▶ Exercise
In the forum thread below, how much does the first post say Typhoon weighs?

*** Text block ***

# Typhoon fat and happy!



## performanceknls (Apr 4, 2009)

So it has been two and a half weeks since I got Typhoon back and she is looking so much better. She is 47lbs of tubby love! Now I just need to work her back into shape but I think I will let her enjoy being fat a little while longer. I put her in an obedience class and an agility prep class so I can really bond with her again and get her socialized. She has spent a little too long in a kennel and not enough time out and about. She just came into season so I have to wait to start her in obedience class she will miss the first two weeks, and she starts agility in two weeks. I will see if I can get video of her doing Sch some time soon, she is coming along nicely.

I was getting ready to feed dogs so it was hard to get her to hold still. When she is looking sexy again I will take some stacked pictures.








She gave her self a bloody lip from jumping around her kennel run. silly dog


----------



## meganc66 (Mar 6, 2009)

LOL @ lisa's version of a fat dog 



PS: she's hot.


----------



## Indigo Bully Connection (Dec 21, 2006)

She's looking so much better Lisa. Does Candice really know how upset you were with it all or did you just let it go because you knew you were getting the girl back?


----------



## t1dirty (May 21, 2009)

what you call fat i call a nice size........but she is looking better


----------



## StaffyDaddy (Mar 28, 2009)

lookin good typhoon!

*** Excerpted records ***

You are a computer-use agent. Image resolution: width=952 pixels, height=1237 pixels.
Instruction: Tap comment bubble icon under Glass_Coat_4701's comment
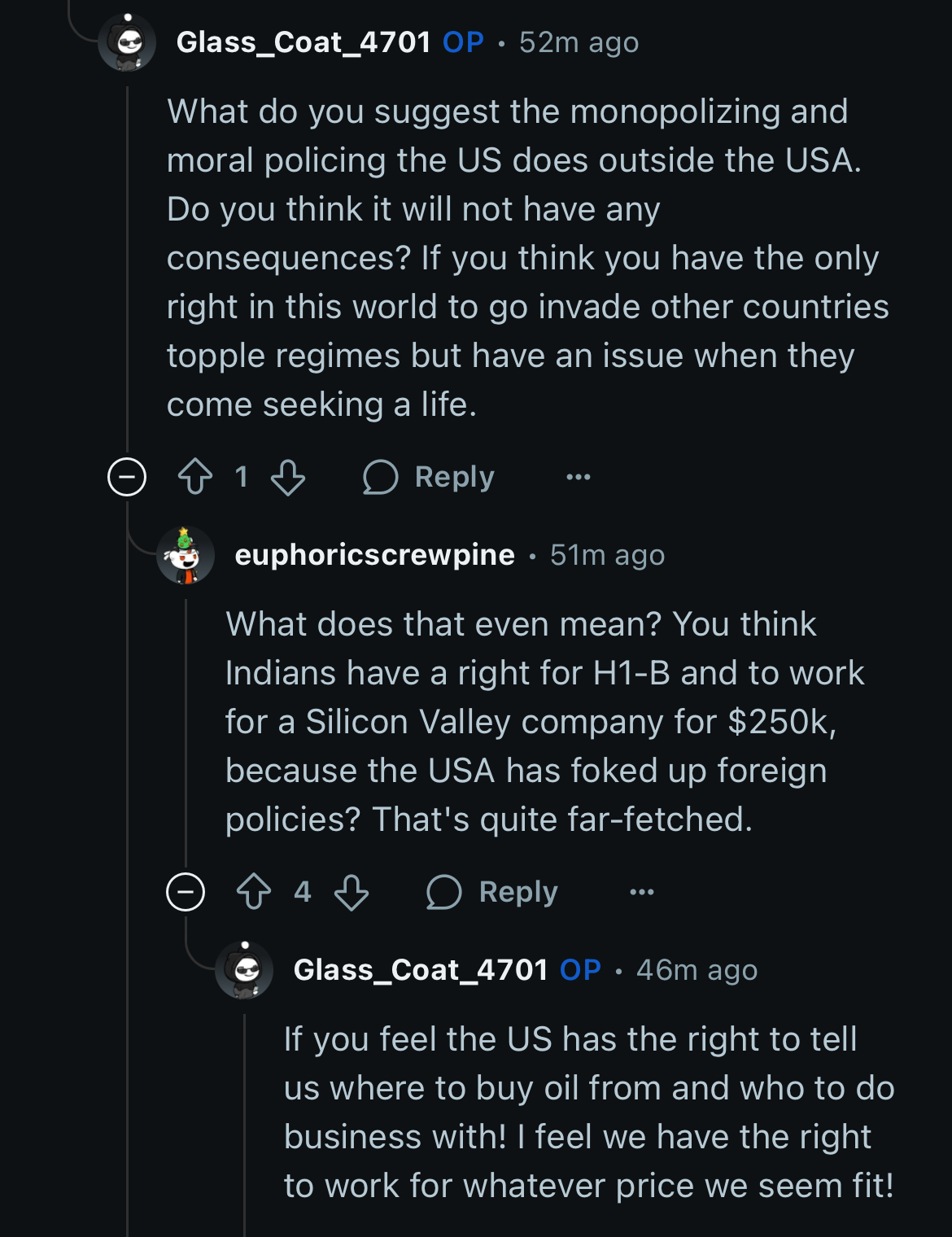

***
*** Excerpted records ***

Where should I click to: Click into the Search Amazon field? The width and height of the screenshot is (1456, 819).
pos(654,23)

***

▶ Response to the exercise
Typhoon weighs 47 pounds.